▶ _What to do_
Scan the material and copy out each line where the word "will" occurs.

▶ _Available records_
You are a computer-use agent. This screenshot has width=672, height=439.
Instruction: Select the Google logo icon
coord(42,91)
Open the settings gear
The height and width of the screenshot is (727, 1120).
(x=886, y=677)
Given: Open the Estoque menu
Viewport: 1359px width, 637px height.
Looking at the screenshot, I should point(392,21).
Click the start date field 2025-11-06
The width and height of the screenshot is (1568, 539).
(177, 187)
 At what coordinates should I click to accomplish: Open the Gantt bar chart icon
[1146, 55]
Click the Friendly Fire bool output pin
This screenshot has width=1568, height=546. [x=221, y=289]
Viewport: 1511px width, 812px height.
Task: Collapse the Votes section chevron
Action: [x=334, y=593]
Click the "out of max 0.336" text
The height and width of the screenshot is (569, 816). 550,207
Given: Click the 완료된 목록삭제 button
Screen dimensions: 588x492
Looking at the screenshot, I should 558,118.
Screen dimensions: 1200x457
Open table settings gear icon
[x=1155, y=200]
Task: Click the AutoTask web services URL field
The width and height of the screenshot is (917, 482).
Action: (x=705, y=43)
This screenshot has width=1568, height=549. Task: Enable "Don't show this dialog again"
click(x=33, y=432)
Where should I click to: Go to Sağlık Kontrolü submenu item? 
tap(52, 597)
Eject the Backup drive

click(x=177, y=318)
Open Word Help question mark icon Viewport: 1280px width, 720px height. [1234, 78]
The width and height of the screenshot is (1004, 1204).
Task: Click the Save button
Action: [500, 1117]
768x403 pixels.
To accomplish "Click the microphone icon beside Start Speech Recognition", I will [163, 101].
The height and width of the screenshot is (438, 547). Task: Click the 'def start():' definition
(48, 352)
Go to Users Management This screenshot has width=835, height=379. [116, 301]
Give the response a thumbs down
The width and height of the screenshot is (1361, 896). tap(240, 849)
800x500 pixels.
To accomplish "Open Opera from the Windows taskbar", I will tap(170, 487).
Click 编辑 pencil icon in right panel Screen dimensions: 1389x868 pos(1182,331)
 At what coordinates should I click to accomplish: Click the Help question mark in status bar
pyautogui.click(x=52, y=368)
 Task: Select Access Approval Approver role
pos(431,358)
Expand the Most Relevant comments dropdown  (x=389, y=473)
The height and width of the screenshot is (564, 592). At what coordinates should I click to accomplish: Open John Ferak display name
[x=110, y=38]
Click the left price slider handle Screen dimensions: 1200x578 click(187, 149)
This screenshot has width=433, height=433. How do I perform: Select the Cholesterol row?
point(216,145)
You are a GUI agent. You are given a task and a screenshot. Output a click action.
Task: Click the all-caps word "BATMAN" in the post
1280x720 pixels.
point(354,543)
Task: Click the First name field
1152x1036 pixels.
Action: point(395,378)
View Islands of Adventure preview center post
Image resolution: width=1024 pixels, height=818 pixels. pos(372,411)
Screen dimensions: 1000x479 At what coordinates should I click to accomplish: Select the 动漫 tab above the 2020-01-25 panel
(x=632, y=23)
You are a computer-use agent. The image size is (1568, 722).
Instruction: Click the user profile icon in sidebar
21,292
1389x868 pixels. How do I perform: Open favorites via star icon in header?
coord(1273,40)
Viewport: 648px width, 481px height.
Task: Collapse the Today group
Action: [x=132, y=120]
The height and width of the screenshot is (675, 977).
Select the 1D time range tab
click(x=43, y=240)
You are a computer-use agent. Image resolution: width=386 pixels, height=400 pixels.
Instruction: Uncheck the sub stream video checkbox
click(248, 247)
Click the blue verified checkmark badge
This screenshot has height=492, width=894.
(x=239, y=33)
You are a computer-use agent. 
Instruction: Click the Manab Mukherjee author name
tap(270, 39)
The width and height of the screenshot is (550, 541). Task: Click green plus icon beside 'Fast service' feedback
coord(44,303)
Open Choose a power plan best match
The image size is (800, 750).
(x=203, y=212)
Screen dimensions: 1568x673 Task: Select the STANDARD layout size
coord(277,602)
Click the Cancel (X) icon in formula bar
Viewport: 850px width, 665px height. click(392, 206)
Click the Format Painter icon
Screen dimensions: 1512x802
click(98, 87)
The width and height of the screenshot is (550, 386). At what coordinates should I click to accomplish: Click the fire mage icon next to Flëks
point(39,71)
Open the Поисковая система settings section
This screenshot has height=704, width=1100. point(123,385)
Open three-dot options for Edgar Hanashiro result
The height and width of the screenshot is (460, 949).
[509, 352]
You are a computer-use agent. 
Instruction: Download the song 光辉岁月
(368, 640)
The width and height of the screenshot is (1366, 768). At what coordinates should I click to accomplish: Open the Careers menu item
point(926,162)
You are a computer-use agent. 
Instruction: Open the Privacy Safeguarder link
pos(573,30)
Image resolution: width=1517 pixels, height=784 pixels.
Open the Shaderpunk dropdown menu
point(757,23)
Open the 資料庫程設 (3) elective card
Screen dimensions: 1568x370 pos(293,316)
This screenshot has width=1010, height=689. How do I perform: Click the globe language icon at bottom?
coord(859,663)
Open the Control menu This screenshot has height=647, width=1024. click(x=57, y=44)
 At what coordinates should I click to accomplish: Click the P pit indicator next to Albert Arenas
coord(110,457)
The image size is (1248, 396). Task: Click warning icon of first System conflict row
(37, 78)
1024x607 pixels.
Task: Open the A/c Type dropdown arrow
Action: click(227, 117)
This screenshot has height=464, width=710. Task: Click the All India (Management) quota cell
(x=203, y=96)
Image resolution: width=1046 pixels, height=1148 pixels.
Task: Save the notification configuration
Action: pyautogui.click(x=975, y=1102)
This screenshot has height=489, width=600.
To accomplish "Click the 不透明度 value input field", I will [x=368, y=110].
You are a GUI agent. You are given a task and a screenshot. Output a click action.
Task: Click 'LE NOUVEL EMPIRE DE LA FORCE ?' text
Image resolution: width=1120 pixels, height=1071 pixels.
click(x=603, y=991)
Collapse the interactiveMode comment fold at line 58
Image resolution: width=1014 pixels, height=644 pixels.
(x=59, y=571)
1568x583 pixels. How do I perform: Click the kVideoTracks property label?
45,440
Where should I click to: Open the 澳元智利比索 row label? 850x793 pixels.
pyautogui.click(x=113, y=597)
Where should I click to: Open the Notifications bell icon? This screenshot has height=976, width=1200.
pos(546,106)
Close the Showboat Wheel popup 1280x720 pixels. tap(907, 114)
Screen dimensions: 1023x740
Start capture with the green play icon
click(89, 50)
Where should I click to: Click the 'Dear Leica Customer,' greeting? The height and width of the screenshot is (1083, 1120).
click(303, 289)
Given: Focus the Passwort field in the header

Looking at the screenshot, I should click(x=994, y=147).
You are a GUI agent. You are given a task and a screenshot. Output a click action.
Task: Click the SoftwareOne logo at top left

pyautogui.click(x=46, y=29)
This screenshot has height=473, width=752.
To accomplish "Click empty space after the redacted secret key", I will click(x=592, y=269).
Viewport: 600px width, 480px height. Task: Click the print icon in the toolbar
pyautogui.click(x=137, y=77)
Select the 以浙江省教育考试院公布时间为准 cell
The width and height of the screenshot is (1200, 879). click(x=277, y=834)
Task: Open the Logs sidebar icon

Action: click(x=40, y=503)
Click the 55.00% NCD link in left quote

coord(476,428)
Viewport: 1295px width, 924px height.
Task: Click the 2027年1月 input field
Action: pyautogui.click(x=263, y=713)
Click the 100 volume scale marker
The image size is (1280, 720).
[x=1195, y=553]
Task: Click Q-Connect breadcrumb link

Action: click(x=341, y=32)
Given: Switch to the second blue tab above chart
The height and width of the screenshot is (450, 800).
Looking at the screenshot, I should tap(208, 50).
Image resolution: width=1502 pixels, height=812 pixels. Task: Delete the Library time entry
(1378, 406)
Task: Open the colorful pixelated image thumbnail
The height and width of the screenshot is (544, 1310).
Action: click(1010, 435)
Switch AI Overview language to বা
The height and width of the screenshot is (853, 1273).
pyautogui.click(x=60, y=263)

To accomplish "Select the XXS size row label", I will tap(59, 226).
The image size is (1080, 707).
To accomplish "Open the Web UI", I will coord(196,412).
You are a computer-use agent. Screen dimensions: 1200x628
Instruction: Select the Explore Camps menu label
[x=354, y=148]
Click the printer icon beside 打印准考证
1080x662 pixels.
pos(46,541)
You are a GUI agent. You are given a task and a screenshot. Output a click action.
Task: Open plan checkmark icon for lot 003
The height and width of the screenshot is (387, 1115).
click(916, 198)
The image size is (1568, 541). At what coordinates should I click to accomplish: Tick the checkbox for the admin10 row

▶ _Result for this exercise_
To accomplish "Click the microphone icon beside Start Speech Recognition", I will [163, 101].
To accomplish "Open Opera from the Windows taskbar", I will tap(170, 487).
To accomplish "Click the 不透明度 value input field", I will [x=368, y=110].
To accomplish "Click empty space after the redacted secret key", I will click(x=592, y=269).
To accomplish "Select the XXS size row label", I will tap(59, 226).
To accomplish "Open the Web UI", I will coord(196,412).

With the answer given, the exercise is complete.